There was a time when "time spent searching for P" was much greater for Apple hardware than Wintel machines.


To be fair, by that argument it's even better to use Windows.


Windows 8 seems to have magical printer support. My printer was just there, I could print... no anything required. It seemed to install the drivers as soon as it saw it on the network. (Apparently this isn't so nice if the computer reboots when trying to install drivers magically)


Only if that's the only dimension you care about. It's one dimension and it's an important dimension (for me). More important than that (for me) is "it should be Unix-like and I should have easy access to a typical Unix toolchain."

My experience is that for the last 5 years OS X and Windows are in roughly the same ballpark in terms of how much I have to think about non-software issues, although Windows is better in that dimension, as you say. Linux is not really in the same ballpark, or at best it's way out in the nosebleed section.


Printing? In 2013? This is the least relevant part of hardware support for me since about a decade, on any OS. And that goes for pretty much anyone of my friends too, no one owns printers any more these days.
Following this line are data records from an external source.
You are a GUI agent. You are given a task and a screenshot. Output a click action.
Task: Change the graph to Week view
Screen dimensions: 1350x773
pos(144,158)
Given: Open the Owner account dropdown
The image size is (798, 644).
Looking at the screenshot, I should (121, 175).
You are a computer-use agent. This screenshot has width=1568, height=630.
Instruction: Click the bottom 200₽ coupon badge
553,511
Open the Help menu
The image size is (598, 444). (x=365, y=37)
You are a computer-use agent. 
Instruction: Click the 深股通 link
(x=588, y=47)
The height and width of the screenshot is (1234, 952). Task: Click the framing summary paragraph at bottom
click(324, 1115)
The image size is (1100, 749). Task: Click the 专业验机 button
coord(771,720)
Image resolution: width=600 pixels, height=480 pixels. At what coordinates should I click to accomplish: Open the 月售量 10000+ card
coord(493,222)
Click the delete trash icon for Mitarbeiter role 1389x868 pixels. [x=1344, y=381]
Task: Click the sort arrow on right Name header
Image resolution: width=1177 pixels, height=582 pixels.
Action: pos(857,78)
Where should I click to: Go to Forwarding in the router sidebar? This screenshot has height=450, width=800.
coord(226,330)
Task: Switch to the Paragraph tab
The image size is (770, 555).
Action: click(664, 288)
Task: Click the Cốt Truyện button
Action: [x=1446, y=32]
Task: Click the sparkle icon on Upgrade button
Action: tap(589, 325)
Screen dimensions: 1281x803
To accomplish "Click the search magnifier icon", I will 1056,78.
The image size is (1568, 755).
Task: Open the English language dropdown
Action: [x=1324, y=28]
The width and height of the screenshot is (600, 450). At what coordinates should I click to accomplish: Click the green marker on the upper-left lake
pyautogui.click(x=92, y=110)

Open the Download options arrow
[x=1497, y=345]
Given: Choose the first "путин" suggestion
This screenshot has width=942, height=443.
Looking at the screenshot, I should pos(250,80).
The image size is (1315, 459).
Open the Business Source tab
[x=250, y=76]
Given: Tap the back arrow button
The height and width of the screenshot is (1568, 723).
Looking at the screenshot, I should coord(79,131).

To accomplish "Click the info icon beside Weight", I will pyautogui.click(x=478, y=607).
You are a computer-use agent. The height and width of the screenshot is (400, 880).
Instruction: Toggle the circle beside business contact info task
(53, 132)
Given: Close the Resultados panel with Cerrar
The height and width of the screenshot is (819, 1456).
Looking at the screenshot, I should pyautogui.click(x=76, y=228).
A decade, more or less, is how long I haven't, personally, needed a printer and hence not owned one. So while I can't counter your claims, I couldn't care less. And all the places I worked @ in the last decade, in VFX, ran their printers on queues on CUPS on Linux servers. They always worked, on the utterly rare occasions that I still needed to kill trees to rely information to some entity stuck in the past. ;)

How about sth. just as preposterous an example: I salvaged a +20 years old 9 needle printer (Star NL-10) from a stash of hard rubbish two months ago. I got it to work w/o problems on Linux (trivia: I used turpentine on the ribbon cassette to get the ink 'flowing' again). I still can't get the thing to do anything sensible when I attach it to my Retina MacBook Pro running the latest and greatest OS X. :P


Printers are still essential for nearly everyone I know: recipes (for those without an iPad), tickets to concerts/theatres/movies, flight boarding passes (these will fade as smartphones become more applicable), legal documents that require signatures, and photos!


It's not particularly bizarre to be a printer snob. If I were to buy a printer today, even without considering drivers I'd probably narrow it down to 2 or 3 options.

Either way, I've never had any issues with any printers I've thrown at Linux. There are issues with more obscure devices, but equally in the world of SoCs and generic mass storage/input devices that we live in I have far fewer expansion cards and peripherals than ever before, and those that I have use pretty standard protocols for communication.